Fink's attempts to break out of the typical Hollywood image are reflected in how Mayhew is depicted. Quite literally introduced vomiting in a toilet, Mayhew is shown to be the very thing Fink fears –- a drunken, dishonest writer consumed by the Hollywood system. And while Fink never quite takes on that image, it's clear that his selfish desires outweigh anyone else's issues. This is present when he invites Audrey over one night to help with his script, not caring about the delicate situation she finds herself in dealing with Mayhew. He does offer some level of comfort, but he views his own issues as more prominent and important.

Trusting the common man

Probably the most standout performance in "Barton Fink" is that of John Goodman. He starts off as friendly insurance agent Charlie Meadows, whose big-hearted nature proves endearing to both Barton and the audience. They meet after Fink makes complaints to the hotel staff about noise coming from Meadows' room. But rather than arguing with Fink, Meadows apologizes and offers a listening ear to Fink about his woes. Throughout the film, he imbues Fink with the confidence to keep going. He also comes in handy towards the end, when, following the night with Audrey, Fink finds her brutally murdered in the bed next to him. Mortified, he confides in Meadows and tells his secret. Meadows believes that Fink didn't do anything and takes care of the body for him. Meadows then must leave for New York for a few days, much to Fink's disappointment, but promises to return and leaves Fink a mysterious box.

Following this, Fink learns from two detectives that Meadows is, in fact, a serial killer named Karl "Madman" Mundt who beheads his victims. Fink is suspected to have been a part of Audrey and now Mayhew's murder. Mundt returns and takes out the detectives. During the conflict, he starts a fire in the hotel hallway outside Fink's room. The two proceed to have a conversation, where Mundt breaks down Fink's arrogance before heading back to his room.

Mundt is an essential character in that his inclusion shows just how far away Fink truly is from the world he aims to depict. Despite stating he wants to tell the story of the everyman, Fink constantly brushes off Mundt's attempts at telling him any of his own stories and, once again, uses Mundt as a manner of expelling his own frustrations.

Who's the lady on the beach?

After his script gets rejected by Lerner (who continues to keep him under contract regardless), Fink takes a walk along an empty beach. He still has the package that Mundt gave him. Just then, a woman passes by and stops to make light conversation. As she settles down, Fink asks, "Are you in pictures?" to which she replies, "Don't be silly." She then sits and assumes the exact same pose as a picture of a woman that sat above Fink's writing desk in the hotel.

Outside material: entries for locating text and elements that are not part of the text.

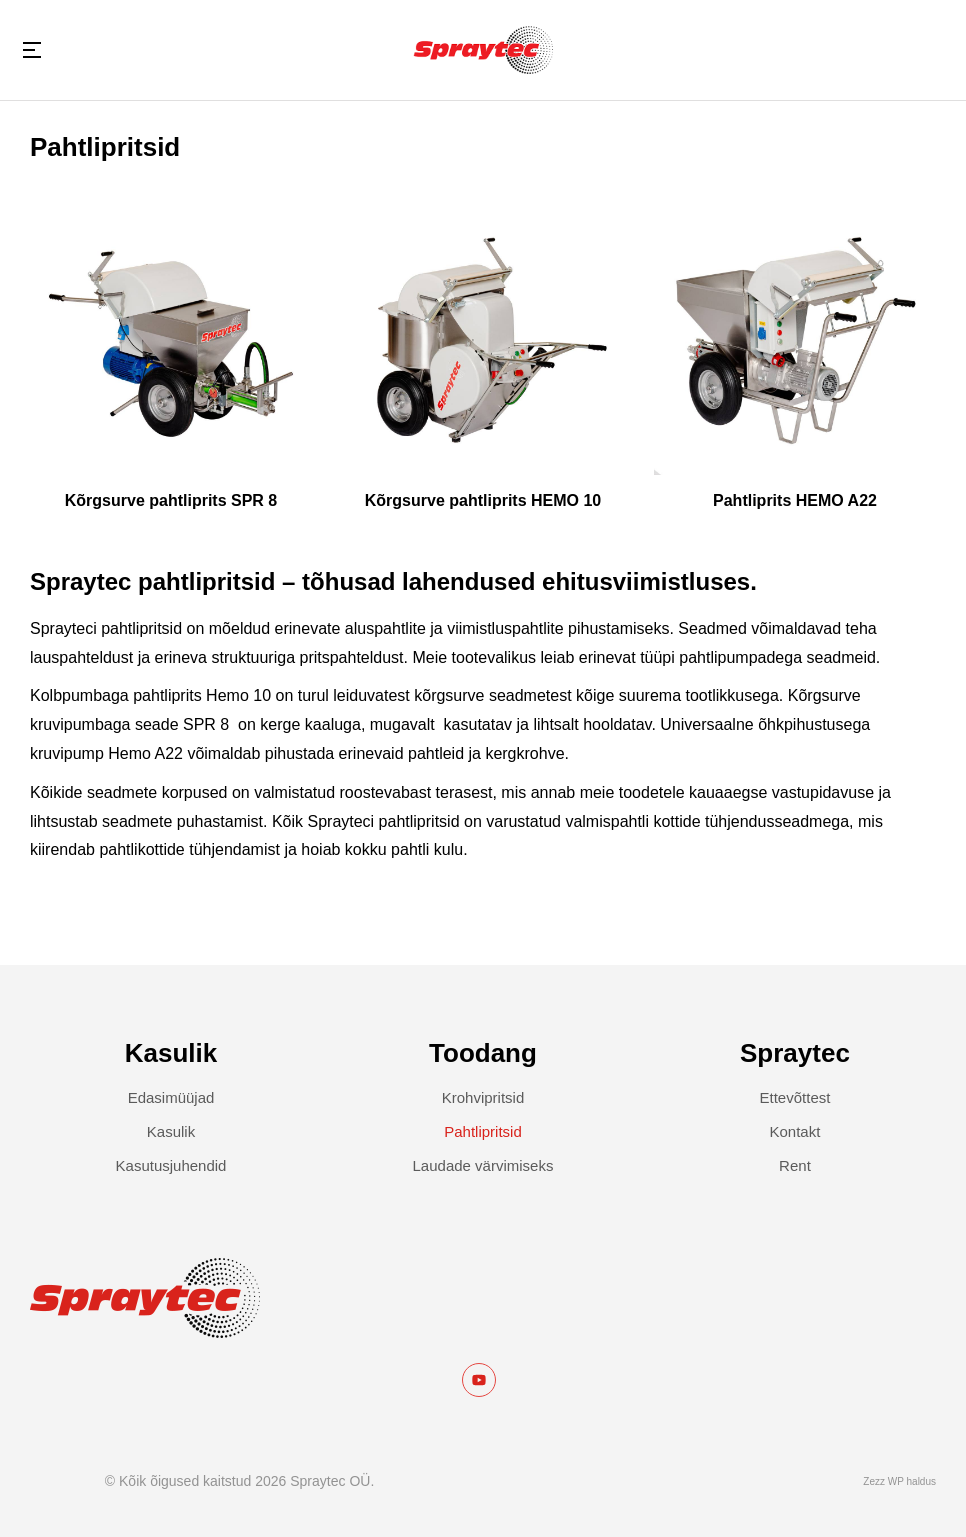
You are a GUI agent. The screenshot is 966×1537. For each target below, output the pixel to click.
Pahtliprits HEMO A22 (795, 500)
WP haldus (912, 1481)
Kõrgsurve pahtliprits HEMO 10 (483, 500)
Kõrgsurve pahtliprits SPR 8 (171, 500)
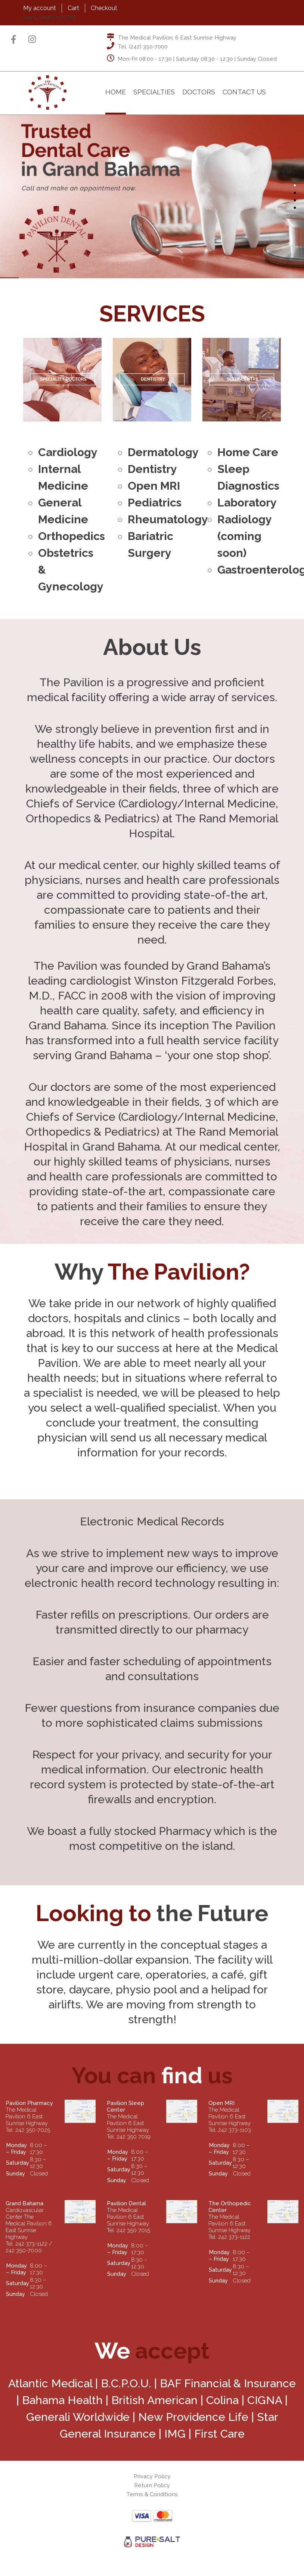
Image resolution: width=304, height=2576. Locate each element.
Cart (73, 8)
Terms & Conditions (152, 2494)
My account (39, 8)
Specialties (154, 92)
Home (115, 92)
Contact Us (244, 92)
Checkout (104, 8)
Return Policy (152, 2485)
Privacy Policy (152, 2476)
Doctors (198, 92)
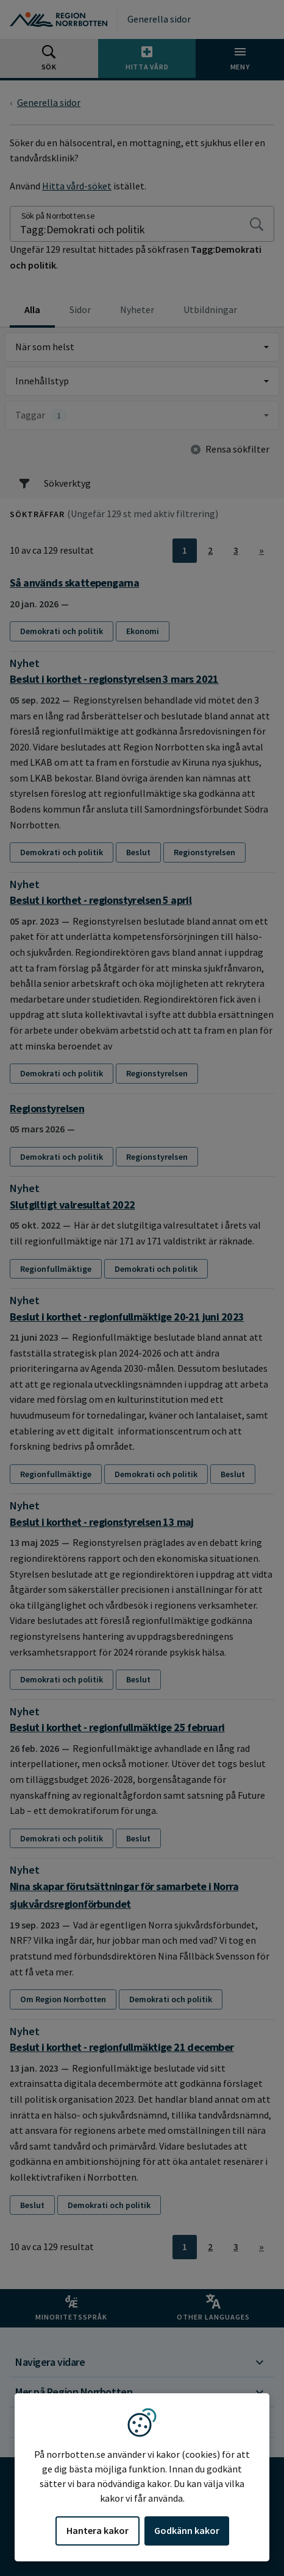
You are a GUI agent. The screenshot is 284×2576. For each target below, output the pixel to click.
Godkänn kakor (186, 2530)
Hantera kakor (97, 2530)
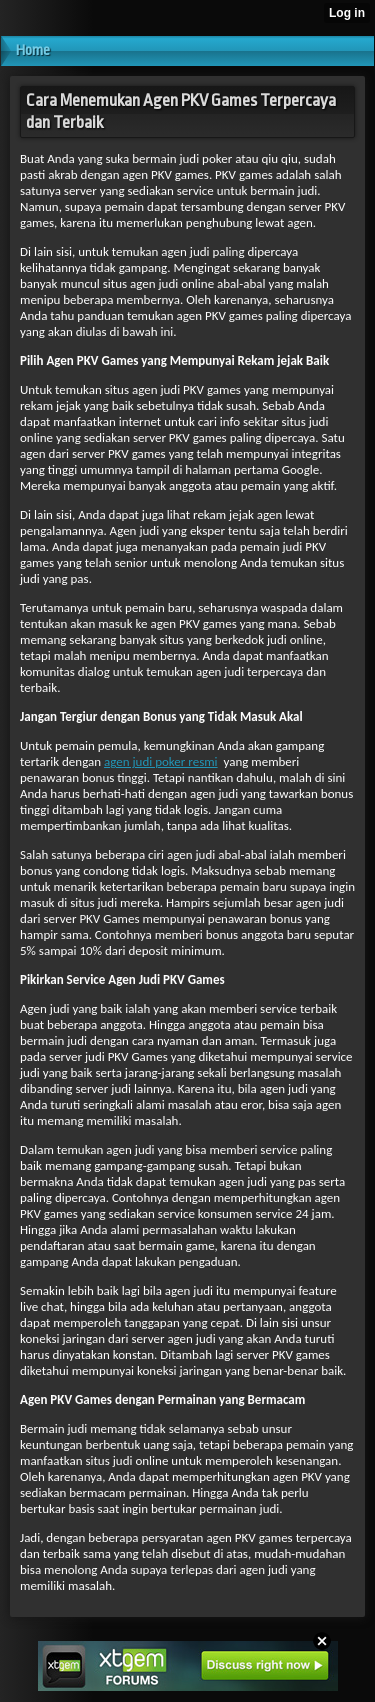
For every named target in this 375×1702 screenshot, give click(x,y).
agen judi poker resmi (161, 761)
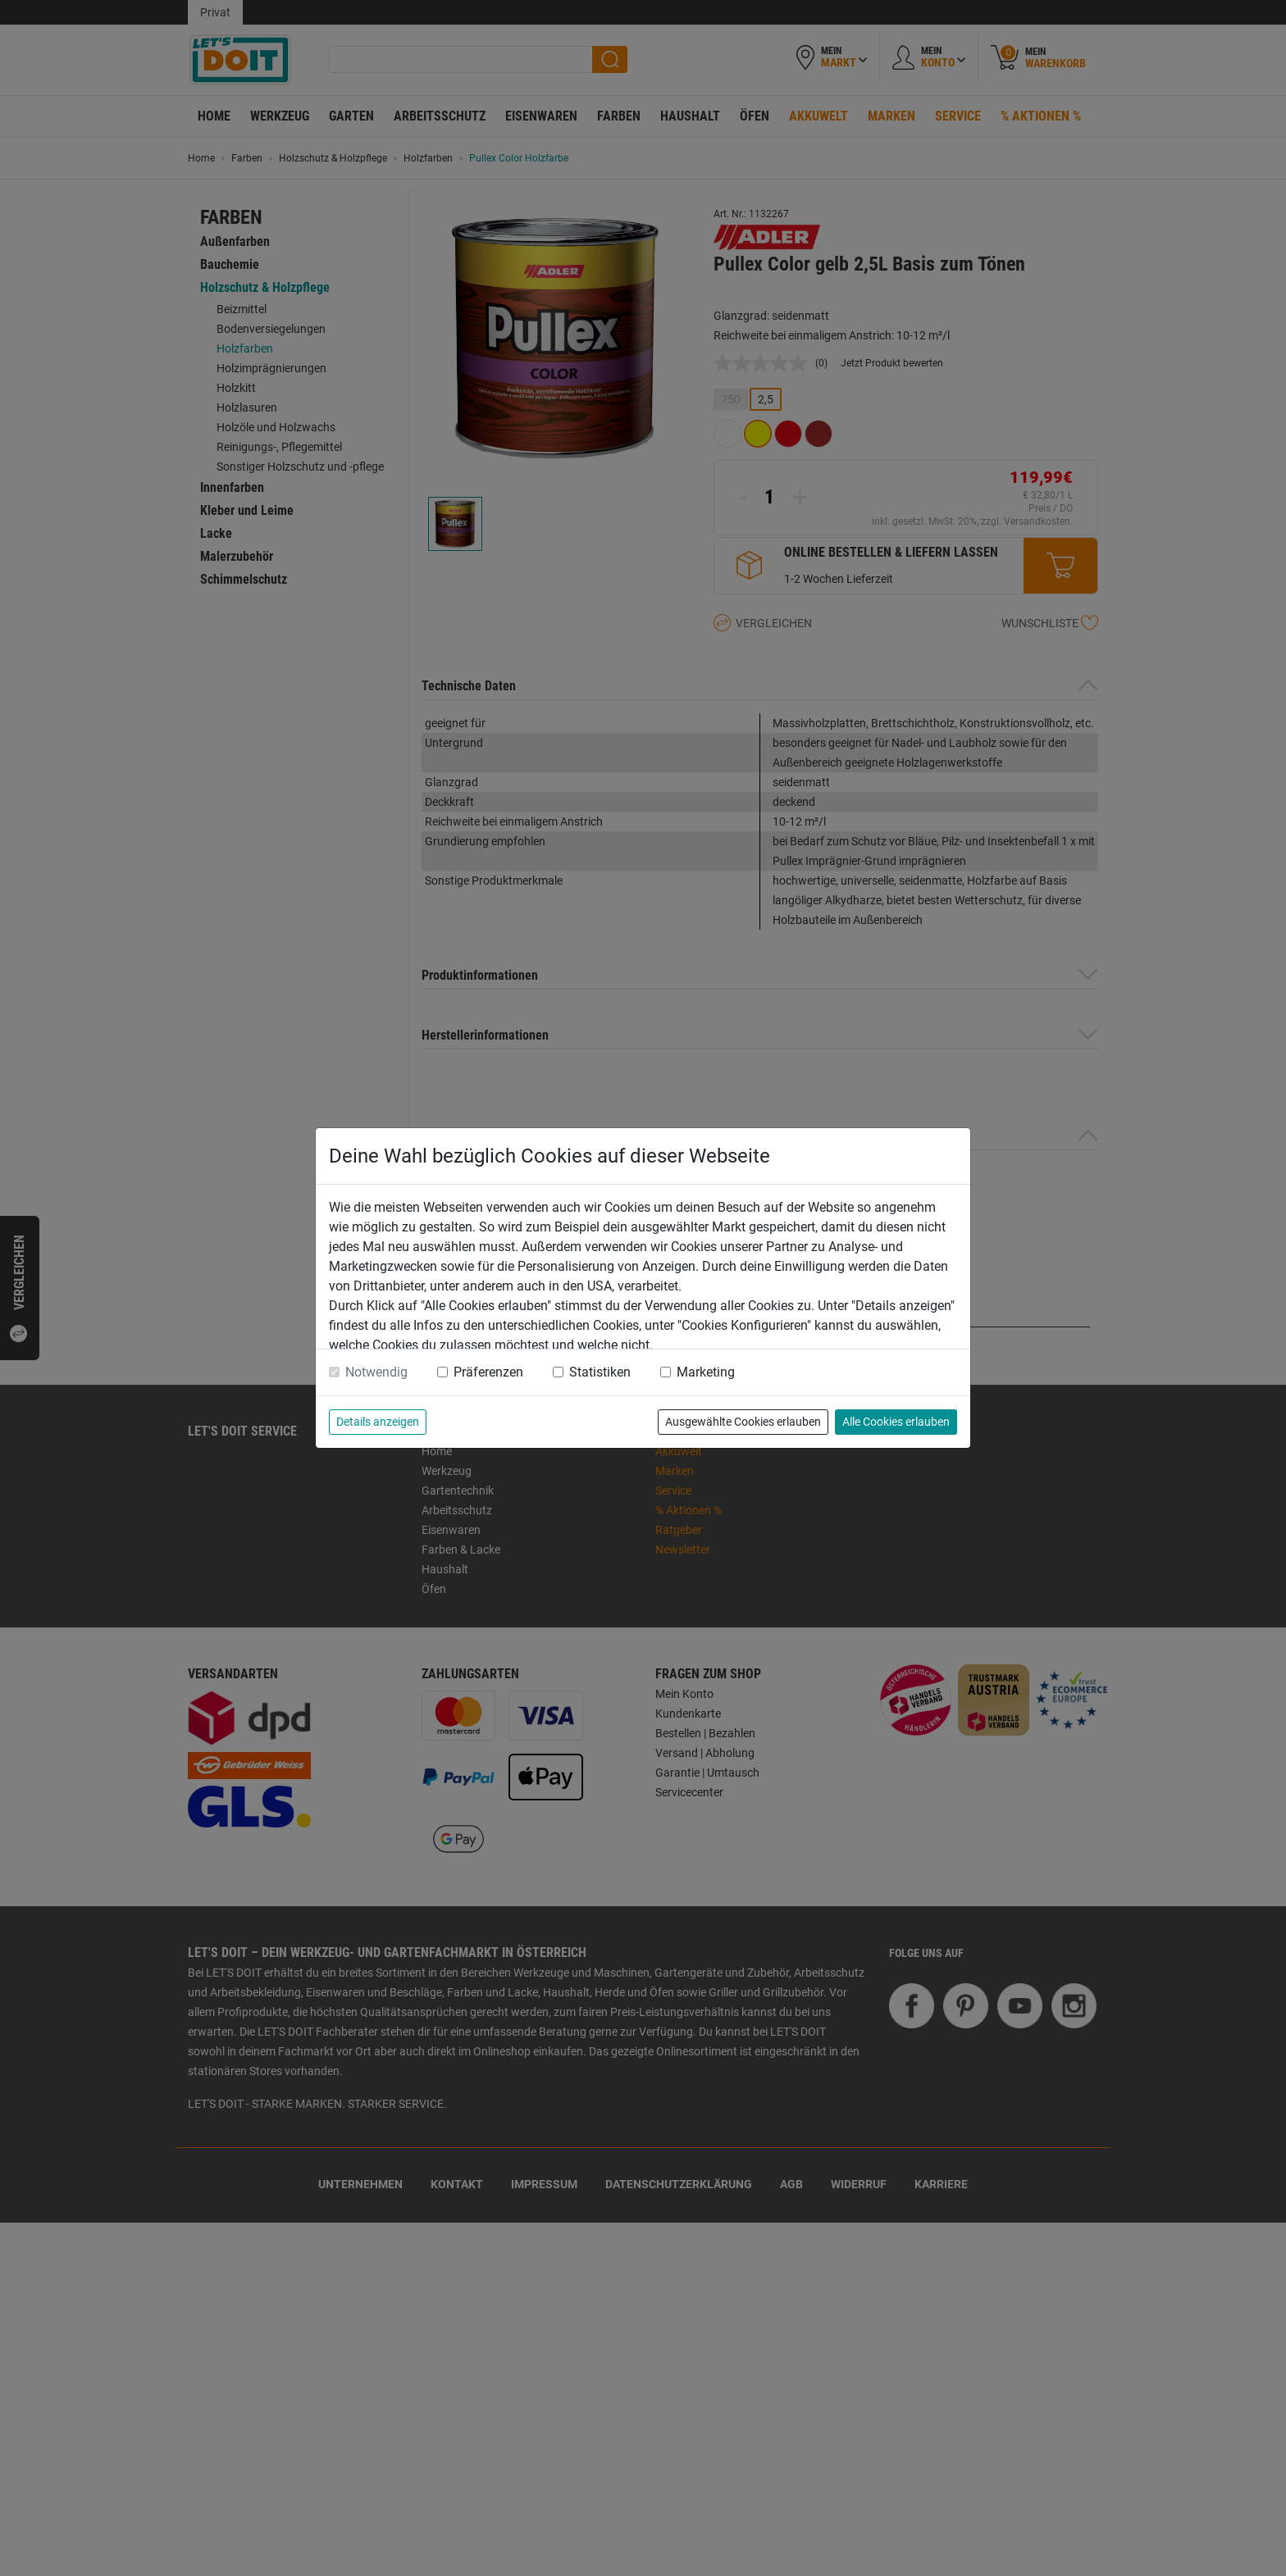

The film ends with many questions unanswered. We never find out what's in the box, where Audrey or Mayhew's bodies lay, the whereabouts of Mundt, or how Fink's screenwriting endeavors turn out. Rather, we are left to make those decisions for ourselves as an audience. What we are left with is Fink, quite literally separate from his confined quarters, coming across an image that reflects the seemingly mundane work of art he stared at everyday. Is her rejection of being a part of the Hollywood system meant to echo Fink's own deep desires? Is she the wake-up call Fink needs to see the true beauty of the "common man?" There are endless ways this final scene can be interpreted, but it nevertheless comes off as a perfectly enigmatic way to close the curtains on this surreal experience.